Saved data entries:
[Start of Attachment]
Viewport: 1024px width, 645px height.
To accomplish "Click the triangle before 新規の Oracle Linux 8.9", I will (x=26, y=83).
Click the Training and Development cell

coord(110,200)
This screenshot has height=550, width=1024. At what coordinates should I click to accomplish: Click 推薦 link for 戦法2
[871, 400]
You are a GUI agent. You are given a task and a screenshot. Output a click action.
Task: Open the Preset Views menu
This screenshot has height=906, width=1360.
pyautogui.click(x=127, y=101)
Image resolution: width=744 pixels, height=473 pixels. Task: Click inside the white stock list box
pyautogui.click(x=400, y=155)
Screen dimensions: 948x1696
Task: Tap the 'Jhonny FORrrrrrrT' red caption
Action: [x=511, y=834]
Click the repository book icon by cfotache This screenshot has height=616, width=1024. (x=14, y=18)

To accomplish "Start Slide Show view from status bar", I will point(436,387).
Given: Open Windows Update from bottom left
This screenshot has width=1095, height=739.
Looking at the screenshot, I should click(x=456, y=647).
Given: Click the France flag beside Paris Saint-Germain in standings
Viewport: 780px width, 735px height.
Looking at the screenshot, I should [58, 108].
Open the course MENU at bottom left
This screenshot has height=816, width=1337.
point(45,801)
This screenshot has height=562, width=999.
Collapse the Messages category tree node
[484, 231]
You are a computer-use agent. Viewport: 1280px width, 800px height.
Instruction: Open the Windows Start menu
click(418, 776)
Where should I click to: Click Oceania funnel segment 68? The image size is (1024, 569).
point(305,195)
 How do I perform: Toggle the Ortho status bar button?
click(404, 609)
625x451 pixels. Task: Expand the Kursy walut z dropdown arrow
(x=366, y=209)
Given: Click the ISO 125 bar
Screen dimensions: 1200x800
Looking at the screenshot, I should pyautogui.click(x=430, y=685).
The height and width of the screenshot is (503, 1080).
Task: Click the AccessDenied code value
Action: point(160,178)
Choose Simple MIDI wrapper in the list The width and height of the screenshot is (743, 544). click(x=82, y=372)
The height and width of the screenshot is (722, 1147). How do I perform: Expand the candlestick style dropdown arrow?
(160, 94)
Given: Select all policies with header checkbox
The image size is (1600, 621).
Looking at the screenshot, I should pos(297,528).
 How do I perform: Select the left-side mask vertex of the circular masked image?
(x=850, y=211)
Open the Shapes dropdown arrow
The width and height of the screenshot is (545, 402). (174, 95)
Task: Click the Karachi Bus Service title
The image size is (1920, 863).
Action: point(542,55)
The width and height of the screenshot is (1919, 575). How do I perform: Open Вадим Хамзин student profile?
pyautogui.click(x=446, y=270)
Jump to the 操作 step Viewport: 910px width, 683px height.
[End of Attachment]
(WHAT TO WORK ON): What lines above contain "agent"? Copy them out.

(SOLUTION BELOW):
You are a GUI agent. You are given a task and a screenshot. Output a click action.
You are a computer-use agent. Viewport: 1280px width, 800px height.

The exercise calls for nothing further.